While the coast guard languishes with a boat that often breaks down, human traffickers in Zuwarah are growing rich off the burgeoning business.

One anonymous smuggler said that he never imagined this kind of income. “The amount of money is phenomenal,” he said.

“A fishing boat worth 40,000 dinar, ($30,000) can be sold for smuggling for $150,000. It’s an unimaginable amount of money.”

The man said that the boats are brought in from Egypt. “They’re bad quality and you load it with 90 or 100 people, and some of them get there and others will die,” he said.

Zuwarah is reportedly under the control of smugglers, who use the official sea ports for smuggling immigrants in full view of everyone.

“We have only one boat left over from the old regime, which often breaks down, to monitor the entire coastline of Zuwarah,” said Anwar al-Atushi, the head of the local coast guard.

“Only 15 coastguards work, with their own means, to rescue migrants at sea and bring them to port before handing them over to the security services,” he said.

The coast guards’s lone craft can only carry 10 people, so the guard often has recourse to borrowed boats to bolster their rescue capabilities.

“When the number of migrants is high, we ask permission from the owners of the fishing boats to use them,” al-Atushi said.

The self-styled Tripoli government, which is not recognized by the international community, has launched a public relations campaign appealing for help to deal with the immigrant crisis, bringing journalists to visit detention centers overflowing with would-be migrants stopped before they could embark across the Mediterranean.

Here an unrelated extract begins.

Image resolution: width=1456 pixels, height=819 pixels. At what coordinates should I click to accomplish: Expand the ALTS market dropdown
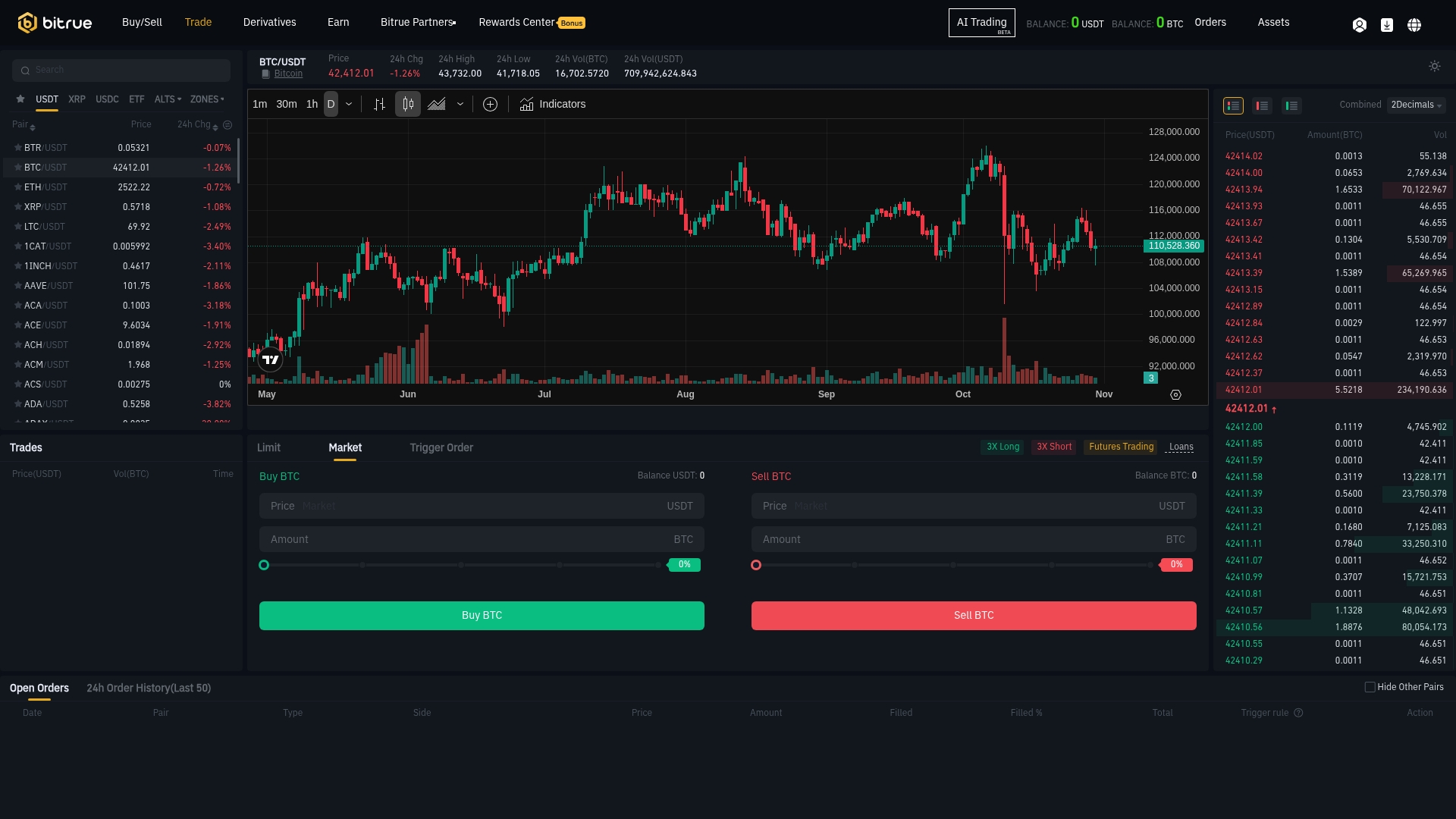tap(168, 99)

As Italy vies for EU funding for its immigration emergency, authorities in Tripoli similarly jockey for financial support to deal with the steep rise in migrants passing through their territory.

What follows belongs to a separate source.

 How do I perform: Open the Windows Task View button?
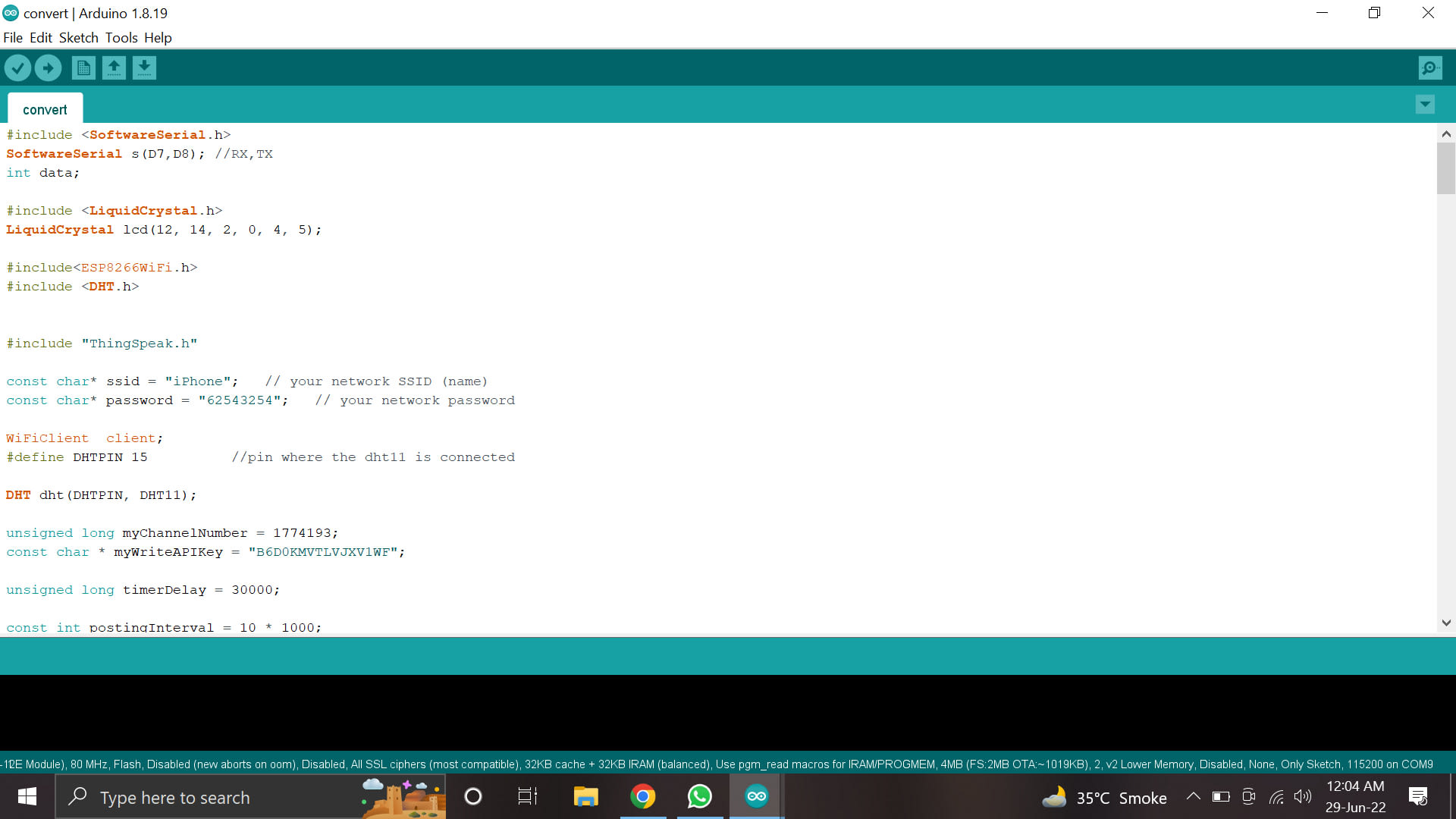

Rida Issa, the head of the coast guard service for central Libya, said that their current situation, with several boats and small inflatable dinghies, is far from satisfactory. “We need another 10 equipped boats” to do the job properly, he said.

Still, illegal migration is not Zuwarah’s only problem. It also has to deal with skirmishes between forces of the official government and the Fajr Libya militia alliance in control of Tripoli and much of western Libya.

“Our mission is essentially to protect the city and all security threats,” said Mohamed Salem, a member of Zuwarah’s security forces.

“We have nothing left over for the fight against illegal migration,” he said.

In Zuwarah, “we only have one car” for patrols and arrest operations,” he said. “Our methods are very primitive and the government is doing nothing.”

After an emergency summit in Brussels, the European Union agreed to triple its budget for European border patrols, but observers see the figure as a drop in the bucket when compared to the size of the mission.

Salem said that “even if all the boats from all the countries in the EU were deployed, they would still fail to stop illegal migration to its shores.”